Regarding the proof of loyalty and devotion by checking in, I now look at things like “What time will you be home?” “Where are you?” as being for my whereabouts so they don’t get caught.

The last three years of your marriage sound like mine- I described it as trying to not get fired.

Elsie
Elsie
3 years ago

Things had been rough for years, and my kids asked multiple times if we were going to leave. I always said no. In the end, we did separate. He chose to go far away, which I somewhat took as the end while somehow trying to reconcile against the odds. Frankly that period was a waste. In retrospect, I should have gotten an attorney earlier, but I didn’t. The games made me sick, and it was a relief when he started the divorce process. I was dead broke, but got through it.

He hinted at wanting other women throughout our marriage and separation, so I took that as a possibility. My attorney said that the circumstances “smelled” like another woman was involved, but we never pursued that. I live in a state where you can file fault-based on adultery. I just wanted out without the expense of a trial. I got that.

Both young adults went no contact when I went no contact during the divorce process and have remained so. The positive side of waiting was that I didn’t have custody issues, but the kids did indeed have their issues. I know other single moms whose adult kids went way off the deep end because the marriage wasn’t ended sooner, but mine are doing really well now.
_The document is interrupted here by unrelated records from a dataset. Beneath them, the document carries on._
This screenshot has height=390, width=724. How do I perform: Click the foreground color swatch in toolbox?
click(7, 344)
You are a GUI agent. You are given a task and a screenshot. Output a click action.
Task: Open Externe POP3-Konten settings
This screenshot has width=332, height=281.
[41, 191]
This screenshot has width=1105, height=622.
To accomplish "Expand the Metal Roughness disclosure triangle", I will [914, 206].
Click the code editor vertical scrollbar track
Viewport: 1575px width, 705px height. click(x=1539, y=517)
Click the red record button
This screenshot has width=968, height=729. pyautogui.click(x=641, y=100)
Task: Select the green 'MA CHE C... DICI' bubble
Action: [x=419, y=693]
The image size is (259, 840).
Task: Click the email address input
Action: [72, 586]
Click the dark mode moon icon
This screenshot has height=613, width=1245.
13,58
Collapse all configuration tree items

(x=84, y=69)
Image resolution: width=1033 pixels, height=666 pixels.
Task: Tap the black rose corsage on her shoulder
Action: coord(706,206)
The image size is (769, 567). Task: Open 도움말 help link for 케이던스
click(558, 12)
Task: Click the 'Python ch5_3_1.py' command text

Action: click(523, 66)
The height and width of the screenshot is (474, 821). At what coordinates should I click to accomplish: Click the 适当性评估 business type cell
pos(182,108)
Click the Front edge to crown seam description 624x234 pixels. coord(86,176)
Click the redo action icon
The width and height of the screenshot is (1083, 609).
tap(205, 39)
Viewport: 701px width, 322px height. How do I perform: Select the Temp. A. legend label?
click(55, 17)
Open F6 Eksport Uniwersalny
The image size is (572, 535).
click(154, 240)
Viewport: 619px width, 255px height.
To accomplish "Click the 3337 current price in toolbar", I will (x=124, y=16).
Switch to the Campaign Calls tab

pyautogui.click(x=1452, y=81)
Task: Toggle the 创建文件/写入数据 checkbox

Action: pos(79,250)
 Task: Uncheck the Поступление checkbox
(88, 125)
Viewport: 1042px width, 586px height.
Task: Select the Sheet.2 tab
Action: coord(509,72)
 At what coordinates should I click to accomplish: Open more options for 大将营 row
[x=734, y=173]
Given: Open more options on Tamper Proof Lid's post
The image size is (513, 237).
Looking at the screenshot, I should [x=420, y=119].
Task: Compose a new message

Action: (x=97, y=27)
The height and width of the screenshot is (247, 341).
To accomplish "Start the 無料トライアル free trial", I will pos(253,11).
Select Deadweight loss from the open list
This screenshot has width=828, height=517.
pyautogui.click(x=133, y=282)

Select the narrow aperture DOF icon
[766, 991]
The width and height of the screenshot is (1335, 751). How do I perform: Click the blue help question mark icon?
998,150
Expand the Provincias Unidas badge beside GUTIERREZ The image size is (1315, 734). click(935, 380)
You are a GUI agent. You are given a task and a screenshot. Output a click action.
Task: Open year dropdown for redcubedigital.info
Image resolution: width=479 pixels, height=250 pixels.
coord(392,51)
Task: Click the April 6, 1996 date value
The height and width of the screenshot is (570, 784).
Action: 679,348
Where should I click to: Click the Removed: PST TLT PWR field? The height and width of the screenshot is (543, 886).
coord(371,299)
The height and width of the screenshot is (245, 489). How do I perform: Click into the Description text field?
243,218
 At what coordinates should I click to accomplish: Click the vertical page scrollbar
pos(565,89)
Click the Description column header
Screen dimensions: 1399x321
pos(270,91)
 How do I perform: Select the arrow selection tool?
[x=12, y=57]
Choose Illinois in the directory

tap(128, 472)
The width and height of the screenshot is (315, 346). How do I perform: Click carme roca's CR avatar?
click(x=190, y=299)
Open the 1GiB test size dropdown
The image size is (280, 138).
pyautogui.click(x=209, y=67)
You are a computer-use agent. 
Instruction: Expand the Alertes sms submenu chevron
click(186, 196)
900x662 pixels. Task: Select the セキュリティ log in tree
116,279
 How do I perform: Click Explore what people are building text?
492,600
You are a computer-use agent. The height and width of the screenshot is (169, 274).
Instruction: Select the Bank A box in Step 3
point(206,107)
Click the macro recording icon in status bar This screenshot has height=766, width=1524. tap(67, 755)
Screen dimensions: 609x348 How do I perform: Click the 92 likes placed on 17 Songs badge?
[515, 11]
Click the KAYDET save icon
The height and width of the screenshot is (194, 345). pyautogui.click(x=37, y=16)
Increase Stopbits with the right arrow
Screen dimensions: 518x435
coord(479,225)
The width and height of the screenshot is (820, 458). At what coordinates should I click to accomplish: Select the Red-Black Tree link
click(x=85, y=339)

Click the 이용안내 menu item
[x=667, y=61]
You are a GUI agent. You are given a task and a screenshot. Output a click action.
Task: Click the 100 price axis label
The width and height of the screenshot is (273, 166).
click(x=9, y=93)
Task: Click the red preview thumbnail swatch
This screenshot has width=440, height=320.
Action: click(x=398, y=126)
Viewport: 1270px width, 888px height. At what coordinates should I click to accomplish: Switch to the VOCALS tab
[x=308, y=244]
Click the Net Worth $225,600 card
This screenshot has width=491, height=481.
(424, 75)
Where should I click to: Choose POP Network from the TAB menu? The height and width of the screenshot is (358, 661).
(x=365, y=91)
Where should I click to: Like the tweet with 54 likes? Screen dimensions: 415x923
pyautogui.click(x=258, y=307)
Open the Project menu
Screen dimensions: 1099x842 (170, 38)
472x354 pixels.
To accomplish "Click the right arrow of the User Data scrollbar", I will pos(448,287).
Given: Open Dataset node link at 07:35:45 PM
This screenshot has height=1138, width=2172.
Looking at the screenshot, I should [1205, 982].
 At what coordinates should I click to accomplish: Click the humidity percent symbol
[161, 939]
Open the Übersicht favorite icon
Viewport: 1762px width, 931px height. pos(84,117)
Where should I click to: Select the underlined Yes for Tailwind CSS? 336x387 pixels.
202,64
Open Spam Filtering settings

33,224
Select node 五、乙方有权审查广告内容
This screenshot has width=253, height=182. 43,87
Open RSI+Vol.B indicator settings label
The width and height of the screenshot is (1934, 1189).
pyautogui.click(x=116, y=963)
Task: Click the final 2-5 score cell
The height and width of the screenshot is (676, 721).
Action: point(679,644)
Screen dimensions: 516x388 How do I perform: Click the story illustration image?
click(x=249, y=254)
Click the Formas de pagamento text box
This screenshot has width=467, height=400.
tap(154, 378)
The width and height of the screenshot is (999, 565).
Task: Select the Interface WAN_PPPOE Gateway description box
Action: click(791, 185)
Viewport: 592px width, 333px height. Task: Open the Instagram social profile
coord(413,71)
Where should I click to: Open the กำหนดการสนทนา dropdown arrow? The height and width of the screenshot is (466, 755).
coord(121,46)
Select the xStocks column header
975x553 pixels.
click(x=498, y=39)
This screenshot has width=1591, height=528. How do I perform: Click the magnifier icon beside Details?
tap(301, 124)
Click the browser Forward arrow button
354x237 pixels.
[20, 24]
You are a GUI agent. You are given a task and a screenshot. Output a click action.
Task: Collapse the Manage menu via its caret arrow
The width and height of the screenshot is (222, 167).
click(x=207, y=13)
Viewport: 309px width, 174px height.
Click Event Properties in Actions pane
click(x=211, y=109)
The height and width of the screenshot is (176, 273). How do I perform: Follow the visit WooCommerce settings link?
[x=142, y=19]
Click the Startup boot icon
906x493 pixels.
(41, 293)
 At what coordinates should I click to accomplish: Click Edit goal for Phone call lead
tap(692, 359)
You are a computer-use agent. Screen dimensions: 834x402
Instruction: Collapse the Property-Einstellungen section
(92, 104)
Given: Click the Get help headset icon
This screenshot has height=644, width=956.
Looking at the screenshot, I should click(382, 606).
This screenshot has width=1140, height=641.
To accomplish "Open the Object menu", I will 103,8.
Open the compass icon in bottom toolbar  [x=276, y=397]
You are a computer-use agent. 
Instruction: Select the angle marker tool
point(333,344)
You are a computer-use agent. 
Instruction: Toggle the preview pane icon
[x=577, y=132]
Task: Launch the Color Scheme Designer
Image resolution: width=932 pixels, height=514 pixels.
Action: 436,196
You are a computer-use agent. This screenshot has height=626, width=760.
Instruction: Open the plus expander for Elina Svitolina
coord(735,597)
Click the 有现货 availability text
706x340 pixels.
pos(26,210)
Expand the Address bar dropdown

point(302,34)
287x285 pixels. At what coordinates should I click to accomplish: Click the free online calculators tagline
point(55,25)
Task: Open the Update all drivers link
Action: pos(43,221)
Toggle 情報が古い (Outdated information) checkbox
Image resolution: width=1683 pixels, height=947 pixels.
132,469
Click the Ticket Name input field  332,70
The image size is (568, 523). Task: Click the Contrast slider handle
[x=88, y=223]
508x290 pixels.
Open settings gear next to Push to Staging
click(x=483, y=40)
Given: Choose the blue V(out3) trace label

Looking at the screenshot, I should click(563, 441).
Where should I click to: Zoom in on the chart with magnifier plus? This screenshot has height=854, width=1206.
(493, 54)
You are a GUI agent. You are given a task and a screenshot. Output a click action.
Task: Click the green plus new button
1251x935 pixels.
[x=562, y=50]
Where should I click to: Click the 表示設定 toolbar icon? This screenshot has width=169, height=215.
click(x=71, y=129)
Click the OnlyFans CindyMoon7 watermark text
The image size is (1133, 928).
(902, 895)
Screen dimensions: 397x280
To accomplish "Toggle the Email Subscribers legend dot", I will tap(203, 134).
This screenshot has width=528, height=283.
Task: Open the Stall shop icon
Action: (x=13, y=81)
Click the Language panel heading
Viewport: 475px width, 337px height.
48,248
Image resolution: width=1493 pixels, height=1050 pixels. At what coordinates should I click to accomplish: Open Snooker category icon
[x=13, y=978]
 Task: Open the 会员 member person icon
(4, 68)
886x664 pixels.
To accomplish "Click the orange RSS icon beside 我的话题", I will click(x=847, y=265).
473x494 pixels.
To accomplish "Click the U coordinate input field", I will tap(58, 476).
I like the phrase “broken father” versus “broken home.” Yes, I had my issues, but his broad strokes and big decisions are what broke the marriage.

MightyWarrior
MightyWarrior
3 years ago

Do they all say exactly the same! In August 2019 I, word for word, got the explosive ‘I can’t do this anymore’ with a theatrical head-holding flourish. It was real ham actor stuff, in keeping with his heritage as the son of an am. dram. mother. I nearly laughed until I started crying. As he announced that he was going away to get ‘headspace ON HIS OWN’ very loudly. I was stunned, blindsided, as I thought he was stressed at work. He told me he was leaving me as his opening words on his return. There was a large wet bottom mark on the front seat of our car which had not been there when he left! The AP’s, of course. They’d been on a lovely staycation. I went through the mire, then found the affair-proving emails 2 months later. The affair, with ex-gf from 26 years ago, was denied. I went NC immediately, and divorced him. All finished in December. Thanks to my wonderful warrior women friends and chumplady.

The fact that so many of them say exactly the same words from the script, wherever in the world they live, however old they are, however long they’ve been married, no matter how many children they have or don’t have, whatever their line of work, just astounds me still. Should be taught in schools!